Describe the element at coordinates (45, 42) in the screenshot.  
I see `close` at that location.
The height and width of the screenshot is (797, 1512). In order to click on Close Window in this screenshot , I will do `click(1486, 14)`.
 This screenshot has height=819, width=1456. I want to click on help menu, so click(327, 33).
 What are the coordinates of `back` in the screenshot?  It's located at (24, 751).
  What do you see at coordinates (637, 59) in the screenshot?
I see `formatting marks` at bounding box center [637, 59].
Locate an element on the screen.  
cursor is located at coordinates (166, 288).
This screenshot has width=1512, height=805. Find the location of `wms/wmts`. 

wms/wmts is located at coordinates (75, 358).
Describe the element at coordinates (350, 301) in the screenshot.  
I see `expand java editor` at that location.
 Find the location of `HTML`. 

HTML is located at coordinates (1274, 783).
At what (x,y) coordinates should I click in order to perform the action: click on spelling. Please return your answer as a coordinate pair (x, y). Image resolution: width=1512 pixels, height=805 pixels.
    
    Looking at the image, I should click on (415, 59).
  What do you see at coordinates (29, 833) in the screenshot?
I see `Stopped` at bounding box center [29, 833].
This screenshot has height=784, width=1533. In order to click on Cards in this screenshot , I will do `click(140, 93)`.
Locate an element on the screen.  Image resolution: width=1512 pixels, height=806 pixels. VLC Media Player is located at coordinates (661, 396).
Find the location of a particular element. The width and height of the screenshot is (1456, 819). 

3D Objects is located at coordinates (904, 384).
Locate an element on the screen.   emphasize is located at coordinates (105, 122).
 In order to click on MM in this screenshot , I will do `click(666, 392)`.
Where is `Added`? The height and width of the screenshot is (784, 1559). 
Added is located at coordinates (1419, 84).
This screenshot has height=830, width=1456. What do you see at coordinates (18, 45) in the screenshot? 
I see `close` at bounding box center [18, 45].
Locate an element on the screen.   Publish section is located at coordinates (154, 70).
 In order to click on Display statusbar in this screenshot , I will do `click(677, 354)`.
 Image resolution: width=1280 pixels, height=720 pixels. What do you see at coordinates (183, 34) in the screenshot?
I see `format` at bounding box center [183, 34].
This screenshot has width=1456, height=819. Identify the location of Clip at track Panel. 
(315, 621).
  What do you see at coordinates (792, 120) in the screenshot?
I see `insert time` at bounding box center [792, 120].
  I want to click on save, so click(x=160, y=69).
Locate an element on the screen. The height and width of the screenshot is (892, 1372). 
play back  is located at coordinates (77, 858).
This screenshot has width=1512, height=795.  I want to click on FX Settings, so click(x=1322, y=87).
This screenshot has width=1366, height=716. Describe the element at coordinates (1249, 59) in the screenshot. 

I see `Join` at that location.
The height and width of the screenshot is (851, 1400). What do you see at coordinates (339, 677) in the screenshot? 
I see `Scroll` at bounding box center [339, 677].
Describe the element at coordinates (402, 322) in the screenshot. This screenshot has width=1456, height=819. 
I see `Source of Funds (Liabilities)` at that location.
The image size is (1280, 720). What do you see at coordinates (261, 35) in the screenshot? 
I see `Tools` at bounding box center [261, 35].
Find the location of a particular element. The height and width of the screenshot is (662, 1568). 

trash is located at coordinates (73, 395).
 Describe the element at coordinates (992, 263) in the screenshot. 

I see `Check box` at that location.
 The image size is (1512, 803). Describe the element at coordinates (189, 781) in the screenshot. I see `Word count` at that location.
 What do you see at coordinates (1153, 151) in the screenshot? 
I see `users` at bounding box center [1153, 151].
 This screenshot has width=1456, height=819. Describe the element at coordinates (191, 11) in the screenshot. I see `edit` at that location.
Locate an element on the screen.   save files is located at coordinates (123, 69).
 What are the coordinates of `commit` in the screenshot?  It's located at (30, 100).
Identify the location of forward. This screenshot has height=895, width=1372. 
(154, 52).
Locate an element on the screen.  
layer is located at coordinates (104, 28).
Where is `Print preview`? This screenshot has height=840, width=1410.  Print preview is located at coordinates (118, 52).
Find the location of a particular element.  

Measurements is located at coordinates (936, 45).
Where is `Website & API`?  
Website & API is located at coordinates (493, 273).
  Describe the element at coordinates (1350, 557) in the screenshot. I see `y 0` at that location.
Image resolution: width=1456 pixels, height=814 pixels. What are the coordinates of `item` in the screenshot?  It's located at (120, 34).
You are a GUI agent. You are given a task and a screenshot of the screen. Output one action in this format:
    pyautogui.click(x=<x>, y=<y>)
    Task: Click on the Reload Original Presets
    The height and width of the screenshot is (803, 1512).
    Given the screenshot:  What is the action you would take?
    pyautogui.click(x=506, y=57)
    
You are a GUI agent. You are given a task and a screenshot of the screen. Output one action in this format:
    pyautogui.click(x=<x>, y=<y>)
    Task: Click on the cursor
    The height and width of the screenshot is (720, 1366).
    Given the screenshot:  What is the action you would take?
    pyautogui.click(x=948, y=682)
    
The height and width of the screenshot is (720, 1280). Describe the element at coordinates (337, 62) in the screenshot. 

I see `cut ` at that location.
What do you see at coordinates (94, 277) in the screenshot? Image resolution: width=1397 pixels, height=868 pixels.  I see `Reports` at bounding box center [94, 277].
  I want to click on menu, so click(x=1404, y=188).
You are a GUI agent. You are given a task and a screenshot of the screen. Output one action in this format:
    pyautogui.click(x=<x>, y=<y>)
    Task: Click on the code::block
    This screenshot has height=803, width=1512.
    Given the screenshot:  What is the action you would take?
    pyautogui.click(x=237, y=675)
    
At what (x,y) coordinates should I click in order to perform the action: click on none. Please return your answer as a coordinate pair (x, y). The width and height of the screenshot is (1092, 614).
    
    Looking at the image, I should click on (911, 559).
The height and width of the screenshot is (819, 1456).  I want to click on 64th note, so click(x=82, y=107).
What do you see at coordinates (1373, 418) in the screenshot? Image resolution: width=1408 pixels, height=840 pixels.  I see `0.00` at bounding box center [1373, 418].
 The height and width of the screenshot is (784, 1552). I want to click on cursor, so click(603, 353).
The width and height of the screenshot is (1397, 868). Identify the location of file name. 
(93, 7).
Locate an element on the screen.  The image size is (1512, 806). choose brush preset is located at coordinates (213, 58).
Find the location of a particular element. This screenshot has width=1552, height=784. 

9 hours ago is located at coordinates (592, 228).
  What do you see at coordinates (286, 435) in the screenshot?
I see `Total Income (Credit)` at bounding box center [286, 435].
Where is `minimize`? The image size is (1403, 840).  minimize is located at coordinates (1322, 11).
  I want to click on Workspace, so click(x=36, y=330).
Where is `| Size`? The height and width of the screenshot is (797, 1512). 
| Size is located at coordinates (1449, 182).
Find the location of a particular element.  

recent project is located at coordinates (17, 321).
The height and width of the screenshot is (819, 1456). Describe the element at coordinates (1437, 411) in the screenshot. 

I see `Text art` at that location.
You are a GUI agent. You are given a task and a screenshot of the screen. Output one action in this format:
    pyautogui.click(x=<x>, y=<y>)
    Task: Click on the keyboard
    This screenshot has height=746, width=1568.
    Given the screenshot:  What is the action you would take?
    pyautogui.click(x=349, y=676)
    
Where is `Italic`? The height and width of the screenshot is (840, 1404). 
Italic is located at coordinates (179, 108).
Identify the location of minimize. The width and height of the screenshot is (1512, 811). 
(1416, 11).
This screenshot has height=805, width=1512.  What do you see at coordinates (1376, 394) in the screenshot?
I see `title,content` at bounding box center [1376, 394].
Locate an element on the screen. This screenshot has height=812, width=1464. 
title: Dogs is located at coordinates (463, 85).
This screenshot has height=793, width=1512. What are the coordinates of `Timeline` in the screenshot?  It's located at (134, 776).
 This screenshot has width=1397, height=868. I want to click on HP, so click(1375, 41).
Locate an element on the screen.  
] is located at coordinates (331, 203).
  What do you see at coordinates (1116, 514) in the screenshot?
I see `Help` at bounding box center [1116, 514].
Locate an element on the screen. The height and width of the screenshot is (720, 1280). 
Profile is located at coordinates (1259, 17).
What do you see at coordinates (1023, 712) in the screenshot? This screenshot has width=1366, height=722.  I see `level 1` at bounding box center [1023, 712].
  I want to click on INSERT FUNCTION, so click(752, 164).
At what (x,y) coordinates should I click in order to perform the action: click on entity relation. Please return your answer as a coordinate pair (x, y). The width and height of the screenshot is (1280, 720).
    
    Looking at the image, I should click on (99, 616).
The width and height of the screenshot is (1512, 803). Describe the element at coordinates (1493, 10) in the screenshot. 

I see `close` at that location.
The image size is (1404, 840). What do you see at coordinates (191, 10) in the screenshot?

§ **Requirements**: Copy out the records above, without changes, starting from the line that contains "Identify the location of minimize." and ending with the line that contains "title: Dogs is", including both of those lines.

§ **Solution**:
Identify the location of minimize. The width and height of the screenshot is (1512, 811). 
(1416, 11).
This screenshot has height=805, width=1512.  What do you see at coordinates (1376, 394) in the screenshot?
I see `title,content` at bounding box center [1376, 394].
Locate an element on the screen. This screenshot has height=812, width=1464. 
title: Dogs is located at coordinates (463, 85).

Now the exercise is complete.